As the cysts enlarge, they may also rupture. If rupture of only the endocyst occurs, the content is retained within the pericyst. A communicating rupture is a rupture into the biliary or bronchial tree.38 Hydatid liver cysts cause compression of the biliary system leading to decubitus lesions and biliary communication in up to 80% of cases. This communication may be very difficult to find and result in biliary leakage/fistulae postoperatively. Bile leakage is the main source of cavity-related complications in conservative surgery. If not properly drained, this may result in abscess or bile peritonitis. If drained effectively, an external biliary fistula may develop. From 12 to 33.3% with biliary fistulae require biliary drainage postoperatively and rates are higher in conservative versus radical surgery. The complication rates for radical surgery range from 17 to 20%. Retention cysts in conservative surgery may lead to misdiagnosis of early recurrence and result in unnecessary operations.50
A free rupture occurs when hydatid contents rupture throughout the peritoneal, pleural, or pericardial cavity.
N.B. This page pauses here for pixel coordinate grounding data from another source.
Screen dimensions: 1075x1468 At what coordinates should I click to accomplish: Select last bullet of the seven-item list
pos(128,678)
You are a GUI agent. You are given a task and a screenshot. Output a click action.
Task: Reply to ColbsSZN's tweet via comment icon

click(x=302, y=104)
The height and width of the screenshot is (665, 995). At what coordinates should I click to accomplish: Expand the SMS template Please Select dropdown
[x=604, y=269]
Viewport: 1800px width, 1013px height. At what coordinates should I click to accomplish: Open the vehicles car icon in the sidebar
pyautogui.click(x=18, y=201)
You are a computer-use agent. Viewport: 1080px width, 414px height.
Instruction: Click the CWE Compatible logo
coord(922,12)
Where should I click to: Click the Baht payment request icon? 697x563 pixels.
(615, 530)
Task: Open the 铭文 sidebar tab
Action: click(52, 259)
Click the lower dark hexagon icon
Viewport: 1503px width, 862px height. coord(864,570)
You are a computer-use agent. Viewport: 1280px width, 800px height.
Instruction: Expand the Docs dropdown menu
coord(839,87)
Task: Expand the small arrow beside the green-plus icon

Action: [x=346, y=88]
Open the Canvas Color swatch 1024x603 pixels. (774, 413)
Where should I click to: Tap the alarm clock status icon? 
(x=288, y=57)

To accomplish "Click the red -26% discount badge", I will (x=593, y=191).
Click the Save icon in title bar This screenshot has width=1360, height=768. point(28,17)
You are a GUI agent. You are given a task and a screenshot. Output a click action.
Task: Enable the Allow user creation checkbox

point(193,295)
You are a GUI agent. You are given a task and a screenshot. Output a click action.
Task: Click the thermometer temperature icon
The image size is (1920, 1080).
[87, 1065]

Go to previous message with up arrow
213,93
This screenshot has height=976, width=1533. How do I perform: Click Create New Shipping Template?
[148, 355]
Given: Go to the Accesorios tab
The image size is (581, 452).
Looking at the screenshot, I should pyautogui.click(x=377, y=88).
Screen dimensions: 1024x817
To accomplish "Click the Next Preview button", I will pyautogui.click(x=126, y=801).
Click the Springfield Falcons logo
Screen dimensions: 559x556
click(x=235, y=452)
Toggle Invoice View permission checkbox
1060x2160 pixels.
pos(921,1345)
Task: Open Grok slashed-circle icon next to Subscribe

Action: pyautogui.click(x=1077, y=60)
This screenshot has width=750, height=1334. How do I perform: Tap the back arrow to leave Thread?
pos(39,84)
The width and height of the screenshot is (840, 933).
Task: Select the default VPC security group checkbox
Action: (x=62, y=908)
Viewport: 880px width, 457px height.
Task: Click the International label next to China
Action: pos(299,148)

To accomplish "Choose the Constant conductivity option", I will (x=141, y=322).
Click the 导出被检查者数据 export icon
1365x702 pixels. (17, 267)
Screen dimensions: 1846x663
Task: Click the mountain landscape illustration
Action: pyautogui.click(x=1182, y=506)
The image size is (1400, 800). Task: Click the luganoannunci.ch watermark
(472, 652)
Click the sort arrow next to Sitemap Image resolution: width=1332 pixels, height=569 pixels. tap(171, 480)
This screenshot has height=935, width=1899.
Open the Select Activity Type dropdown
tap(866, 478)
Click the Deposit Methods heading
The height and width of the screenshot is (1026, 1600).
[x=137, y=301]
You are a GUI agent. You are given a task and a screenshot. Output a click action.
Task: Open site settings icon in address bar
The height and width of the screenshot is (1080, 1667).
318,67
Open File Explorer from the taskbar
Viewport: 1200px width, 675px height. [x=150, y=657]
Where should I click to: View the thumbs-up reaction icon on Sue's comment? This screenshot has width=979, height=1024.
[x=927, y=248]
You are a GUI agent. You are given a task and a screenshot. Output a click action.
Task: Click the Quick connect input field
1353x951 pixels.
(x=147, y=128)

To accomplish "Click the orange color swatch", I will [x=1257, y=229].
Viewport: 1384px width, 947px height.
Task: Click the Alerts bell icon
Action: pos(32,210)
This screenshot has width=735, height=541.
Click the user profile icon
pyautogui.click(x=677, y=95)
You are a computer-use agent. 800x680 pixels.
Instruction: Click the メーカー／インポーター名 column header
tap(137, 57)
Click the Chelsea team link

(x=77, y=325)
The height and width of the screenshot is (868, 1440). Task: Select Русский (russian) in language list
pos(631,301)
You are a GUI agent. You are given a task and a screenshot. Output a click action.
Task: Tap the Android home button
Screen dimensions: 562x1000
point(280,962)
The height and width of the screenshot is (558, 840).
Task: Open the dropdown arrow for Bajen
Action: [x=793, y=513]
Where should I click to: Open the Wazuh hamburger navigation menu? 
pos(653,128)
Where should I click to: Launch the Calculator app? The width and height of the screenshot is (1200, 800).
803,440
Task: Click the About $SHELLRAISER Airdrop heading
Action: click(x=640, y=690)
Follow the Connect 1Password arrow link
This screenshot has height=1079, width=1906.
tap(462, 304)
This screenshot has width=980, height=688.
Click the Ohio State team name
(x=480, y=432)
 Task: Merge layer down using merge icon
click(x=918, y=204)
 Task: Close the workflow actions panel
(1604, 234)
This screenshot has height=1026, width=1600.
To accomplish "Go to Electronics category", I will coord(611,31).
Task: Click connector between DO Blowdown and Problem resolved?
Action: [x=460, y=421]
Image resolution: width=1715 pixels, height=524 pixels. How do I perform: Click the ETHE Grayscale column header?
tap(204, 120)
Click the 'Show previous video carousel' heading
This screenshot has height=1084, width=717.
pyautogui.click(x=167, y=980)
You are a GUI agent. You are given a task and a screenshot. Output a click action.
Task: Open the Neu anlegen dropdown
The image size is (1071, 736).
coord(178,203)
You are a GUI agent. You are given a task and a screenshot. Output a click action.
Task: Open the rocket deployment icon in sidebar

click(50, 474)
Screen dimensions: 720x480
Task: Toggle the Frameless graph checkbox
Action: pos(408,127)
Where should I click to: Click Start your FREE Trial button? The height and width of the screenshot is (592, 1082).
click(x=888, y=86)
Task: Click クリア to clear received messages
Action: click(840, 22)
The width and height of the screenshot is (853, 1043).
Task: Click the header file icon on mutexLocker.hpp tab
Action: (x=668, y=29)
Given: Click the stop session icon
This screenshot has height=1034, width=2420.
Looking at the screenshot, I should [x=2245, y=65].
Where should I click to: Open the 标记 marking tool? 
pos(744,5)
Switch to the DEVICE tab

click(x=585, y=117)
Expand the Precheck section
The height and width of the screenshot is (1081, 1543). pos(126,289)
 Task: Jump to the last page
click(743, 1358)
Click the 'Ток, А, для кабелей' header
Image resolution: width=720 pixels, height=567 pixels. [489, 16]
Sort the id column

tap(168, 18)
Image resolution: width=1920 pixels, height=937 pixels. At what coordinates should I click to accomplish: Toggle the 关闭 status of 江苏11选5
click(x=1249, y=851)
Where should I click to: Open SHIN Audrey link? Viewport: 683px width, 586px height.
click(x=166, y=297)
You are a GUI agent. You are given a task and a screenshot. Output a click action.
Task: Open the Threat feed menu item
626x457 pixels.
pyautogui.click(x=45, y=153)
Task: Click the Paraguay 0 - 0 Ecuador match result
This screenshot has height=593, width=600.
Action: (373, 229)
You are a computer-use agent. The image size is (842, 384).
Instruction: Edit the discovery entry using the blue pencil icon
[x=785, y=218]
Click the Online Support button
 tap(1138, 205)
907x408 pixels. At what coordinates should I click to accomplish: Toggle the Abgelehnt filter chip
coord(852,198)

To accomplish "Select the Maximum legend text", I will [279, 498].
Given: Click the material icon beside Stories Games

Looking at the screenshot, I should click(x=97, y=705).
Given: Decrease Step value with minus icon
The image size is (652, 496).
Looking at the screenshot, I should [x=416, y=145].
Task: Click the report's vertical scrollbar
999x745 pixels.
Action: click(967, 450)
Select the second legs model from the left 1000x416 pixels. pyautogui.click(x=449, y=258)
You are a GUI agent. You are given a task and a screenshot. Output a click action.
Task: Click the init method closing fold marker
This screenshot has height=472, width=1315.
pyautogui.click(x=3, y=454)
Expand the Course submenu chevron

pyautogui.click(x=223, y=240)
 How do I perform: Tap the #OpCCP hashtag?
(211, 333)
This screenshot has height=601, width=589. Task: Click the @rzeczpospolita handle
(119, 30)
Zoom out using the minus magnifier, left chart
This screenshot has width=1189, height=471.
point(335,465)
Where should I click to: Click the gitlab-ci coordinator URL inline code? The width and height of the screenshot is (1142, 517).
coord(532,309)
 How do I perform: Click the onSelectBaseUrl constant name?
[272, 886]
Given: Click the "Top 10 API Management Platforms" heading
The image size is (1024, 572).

Acute symptomatic rupture into the peritoneal cavity occurs in 1–4% of patients and may precipitate anaphylactic shock.38
Medical therapy alone results in recurrence rates of 70–80% and is not recommended. Medical treatment is used in combination with a drainage procedure or in patients who are not surgical candidates. Uncomplicated cases that undergo open surgical, laparoscopic, and percutaneous drainage have recurrence rates around 10%. Early local recurrence and cavity-related complications are the main problems affecting the success of the surgical management of hydatid liver disease. These problems are rare for complete resections due to complete removal of the cyst wall containing the germinal epithelium and daughter cyst. Conservative operations are easier and safer but are associated with a high incidence of local recurrence (10%) and cavity-related complications (37%). Older cysts have an increased risk of exogenic daughter cyst formation, which is an important risk factor for early local recurrence. Another important risk factor for early local recurrence, especially in conservative surgery, is pre- and intraoperative undetected satellite cysts that exist around pericysts or exogenic vesiculations. Because the disease is endemic to many locations, the potential for reinfestation remains, so long-term serologic and imaging studies are necessary. Rupture into the pleural or peritoneal cavity portends a recurrence rate of up to 25%.41
Uncomplicated cases undergoing elective procedures such as laparoscopic or percutaneous cyst aspiration should have morbidity rates between 15 and 30% and essentially no mortality. In patients with complicated disease that requires open evacuation, pericystectomy, or resection, morbidity is as high as 50%; however, mortality should still remain less than 5%. Septic shock, peritoneal rupture, and comorbid conditions (ie, malnutrition) play a major role in increasing mortality rates.